▶ [Exercise description] Reproduce without any change the part of the Keep the Feast passage that opens with the words containing "What is a feast?" and closes with "the winter solstice.".

+++ Exercise passage

Keeping the Feast with a New Book of Poems
Stephen Cushman is Robert C. Taylor Professor in the University of Virginia Department of English. Mr. Cushman has written twelve books, edited five works, and published more than forty articles on topics ranging from poetry to the Bible to the Civil War. He has also received many distinguished teaching awards throughout his career, including the Cavaliers' Distinguished Teaching Professor. In this Thoughts From the Lawn, Mr. Cushman discusses his most recent book and collection of poems, Keep the Feast.
Purple grapes, green grapes in shiny, luscious bunches. White-kernelled walnuts with cracked halves splayed. A pomegranate cleft so each red seed flashes out a tiny sun. Shelled chestnuts, brindled and meaty. Half a juicy orange. Cherries. Blackberries. Oysters on the half-shell, slick in raw sheen.
Details from the throne of Charles Dickens’s Ghost of Christmas Present, beheld by Ebenezer Scrooge in The Christmas Carol? No. All appear in Abraham Mignon’s seventeenth-century painting Still Life with Fruit, Oysters, and a Porcelain Bowl, which hangs in the Rijksmuseum. It also appears on the cover of Keep the Feast: Poems.
What is a feast? Is it simply a hearty meal shared on a special occasion, such as Thanksgiving? Among the ancients, feasts usually went with some kind of religious celebration or observance. A feast might correspond to a personal event, a marriage, or a birth. It might mark a communal success, like a bountiful harvest or deliverance from an enemy. Or it could coincide with a celestial or seasonal occurrence, such as the northward pivot of sunset after the winter solstice.

++++++
+++ Input data

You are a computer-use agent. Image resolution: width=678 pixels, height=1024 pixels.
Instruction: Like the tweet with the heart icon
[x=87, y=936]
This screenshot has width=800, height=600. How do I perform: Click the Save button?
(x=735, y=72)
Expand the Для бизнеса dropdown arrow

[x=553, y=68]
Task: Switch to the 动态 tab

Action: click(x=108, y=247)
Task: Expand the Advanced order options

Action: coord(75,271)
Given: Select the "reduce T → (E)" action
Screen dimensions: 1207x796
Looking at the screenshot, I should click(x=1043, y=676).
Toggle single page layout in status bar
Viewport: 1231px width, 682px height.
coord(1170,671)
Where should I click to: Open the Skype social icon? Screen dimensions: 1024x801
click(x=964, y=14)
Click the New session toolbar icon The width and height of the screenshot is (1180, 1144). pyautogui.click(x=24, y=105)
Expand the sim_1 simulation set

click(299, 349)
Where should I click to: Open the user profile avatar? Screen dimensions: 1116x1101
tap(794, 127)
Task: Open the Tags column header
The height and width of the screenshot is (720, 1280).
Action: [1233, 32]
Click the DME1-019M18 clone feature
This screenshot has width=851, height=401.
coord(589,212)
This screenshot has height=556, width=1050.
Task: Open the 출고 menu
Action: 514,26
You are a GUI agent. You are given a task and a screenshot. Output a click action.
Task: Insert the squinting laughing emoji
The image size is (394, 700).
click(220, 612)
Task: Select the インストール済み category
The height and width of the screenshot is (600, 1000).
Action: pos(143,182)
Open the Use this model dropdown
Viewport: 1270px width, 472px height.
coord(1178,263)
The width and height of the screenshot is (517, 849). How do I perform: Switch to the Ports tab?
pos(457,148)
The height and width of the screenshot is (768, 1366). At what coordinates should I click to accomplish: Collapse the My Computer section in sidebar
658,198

++++++

▶ [Response area]
What is a feast? Is it simply a hearty meal shared on a special occasion, such as Thanksgiving? Among the ancients, feasts usually went with some kind of religious celebration or observance. A feast might correspond to a personal event, a marriage, or a birth. It might mark a communal success, like a bountiful harvest or deliverance from an enemy. Or it could coincide with a celestial or seasonal occurrence, such as the northward pivot of sunset after the winter solstice.